Exercise —
Copy out all of the data below exactly, so that no word differs from the original.

Extracted material —

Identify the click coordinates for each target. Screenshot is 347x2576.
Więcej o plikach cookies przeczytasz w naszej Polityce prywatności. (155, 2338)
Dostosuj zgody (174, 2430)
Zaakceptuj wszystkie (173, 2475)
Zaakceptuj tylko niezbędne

Task response —
Identify the click coordinates for each target. Screenshot is 347x2576.
Więcej o plikach cookies przeczytasz w naszej Polityce prywatności. (155, 2338)
Dostosuj zgody (174, 2430)
Zaakceptuj wszystkie (173, 2475)
Zaakceptuj tylko niezbędne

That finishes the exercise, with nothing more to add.